• **The problem**
Using the data below, copy out all lines with the word "will".
====== Data listing
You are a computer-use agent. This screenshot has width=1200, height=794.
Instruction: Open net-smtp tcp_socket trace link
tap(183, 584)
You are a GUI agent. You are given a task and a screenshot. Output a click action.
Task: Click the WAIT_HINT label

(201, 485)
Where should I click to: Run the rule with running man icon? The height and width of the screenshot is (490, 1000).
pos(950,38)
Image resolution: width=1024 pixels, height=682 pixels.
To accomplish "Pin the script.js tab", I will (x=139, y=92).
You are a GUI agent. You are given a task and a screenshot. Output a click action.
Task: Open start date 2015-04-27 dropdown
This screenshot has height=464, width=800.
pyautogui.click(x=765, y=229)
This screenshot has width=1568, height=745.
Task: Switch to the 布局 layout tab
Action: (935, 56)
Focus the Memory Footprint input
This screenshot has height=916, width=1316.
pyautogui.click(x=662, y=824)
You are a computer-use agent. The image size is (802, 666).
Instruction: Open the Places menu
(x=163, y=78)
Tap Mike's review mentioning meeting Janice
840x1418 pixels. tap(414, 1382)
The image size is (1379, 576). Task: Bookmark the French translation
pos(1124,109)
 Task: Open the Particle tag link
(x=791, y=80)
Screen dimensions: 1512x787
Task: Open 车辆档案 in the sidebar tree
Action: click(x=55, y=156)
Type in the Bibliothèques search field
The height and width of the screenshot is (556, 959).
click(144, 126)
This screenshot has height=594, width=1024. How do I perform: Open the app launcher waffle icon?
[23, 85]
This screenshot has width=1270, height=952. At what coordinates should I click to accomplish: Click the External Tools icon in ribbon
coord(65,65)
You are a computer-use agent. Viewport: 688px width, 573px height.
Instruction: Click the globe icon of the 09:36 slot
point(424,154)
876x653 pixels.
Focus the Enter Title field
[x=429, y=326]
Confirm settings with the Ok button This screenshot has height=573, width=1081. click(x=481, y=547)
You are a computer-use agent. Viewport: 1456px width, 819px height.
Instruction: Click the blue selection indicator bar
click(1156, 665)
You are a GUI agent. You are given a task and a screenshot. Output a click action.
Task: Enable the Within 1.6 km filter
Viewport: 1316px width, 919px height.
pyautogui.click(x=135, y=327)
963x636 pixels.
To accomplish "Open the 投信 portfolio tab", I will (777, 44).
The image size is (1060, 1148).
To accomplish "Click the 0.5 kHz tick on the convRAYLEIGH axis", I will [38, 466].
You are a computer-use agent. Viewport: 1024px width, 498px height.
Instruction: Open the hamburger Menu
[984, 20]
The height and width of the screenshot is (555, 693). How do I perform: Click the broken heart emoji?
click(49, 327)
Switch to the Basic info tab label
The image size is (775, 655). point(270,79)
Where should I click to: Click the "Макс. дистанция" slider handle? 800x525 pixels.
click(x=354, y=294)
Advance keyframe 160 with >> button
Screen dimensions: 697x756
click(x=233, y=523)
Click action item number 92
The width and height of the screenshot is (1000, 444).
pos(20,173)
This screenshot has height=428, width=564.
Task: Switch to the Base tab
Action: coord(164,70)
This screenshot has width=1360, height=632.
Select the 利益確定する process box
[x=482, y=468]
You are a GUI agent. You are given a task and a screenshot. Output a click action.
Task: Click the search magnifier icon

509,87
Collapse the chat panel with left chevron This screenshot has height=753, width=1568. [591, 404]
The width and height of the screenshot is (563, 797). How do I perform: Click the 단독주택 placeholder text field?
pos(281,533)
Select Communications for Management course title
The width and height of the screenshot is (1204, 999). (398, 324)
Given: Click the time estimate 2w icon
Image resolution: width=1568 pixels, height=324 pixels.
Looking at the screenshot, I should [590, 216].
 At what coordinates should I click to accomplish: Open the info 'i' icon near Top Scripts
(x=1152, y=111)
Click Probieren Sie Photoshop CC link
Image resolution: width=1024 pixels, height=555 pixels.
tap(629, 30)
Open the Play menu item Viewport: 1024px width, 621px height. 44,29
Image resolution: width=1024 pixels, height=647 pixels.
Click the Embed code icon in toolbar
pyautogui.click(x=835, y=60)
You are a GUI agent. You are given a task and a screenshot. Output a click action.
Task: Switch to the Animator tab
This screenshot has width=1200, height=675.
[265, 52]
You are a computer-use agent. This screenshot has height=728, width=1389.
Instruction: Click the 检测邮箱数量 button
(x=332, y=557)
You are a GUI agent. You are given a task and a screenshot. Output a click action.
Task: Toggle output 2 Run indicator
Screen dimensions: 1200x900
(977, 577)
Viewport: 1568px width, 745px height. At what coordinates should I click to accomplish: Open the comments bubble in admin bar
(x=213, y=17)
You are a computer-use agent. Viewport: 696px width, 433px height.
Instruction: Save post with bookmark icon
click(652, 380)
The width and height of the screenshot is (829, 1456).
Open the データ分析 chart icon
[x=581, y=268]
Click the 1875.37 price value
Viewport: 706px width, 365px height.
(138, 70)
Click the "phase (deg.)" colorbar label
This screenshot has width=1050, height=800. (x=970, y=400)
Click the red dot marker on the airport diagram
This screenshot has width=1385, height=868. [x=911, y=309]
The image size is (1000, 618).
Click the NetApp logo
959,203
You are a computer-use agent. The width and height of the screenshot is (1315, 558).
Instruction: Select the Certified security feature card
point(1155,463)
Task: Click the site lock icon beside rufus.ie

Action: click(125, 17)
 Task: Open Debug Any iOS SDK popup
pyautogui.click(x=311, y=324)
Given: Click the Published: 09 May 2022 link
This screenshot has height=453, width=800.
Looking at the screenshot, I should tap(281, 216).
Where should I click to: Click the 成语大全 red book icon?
============
• **Your solution**
To accomplish "Pin the script.js tab", I will (x=139, y=92).
To accomplish "Open the 投信 portfolio tab", I will (777, 44).
To accomplish "Click the 0.5 kHz tick on the convRAYLEIGH axis", I will [38, 466].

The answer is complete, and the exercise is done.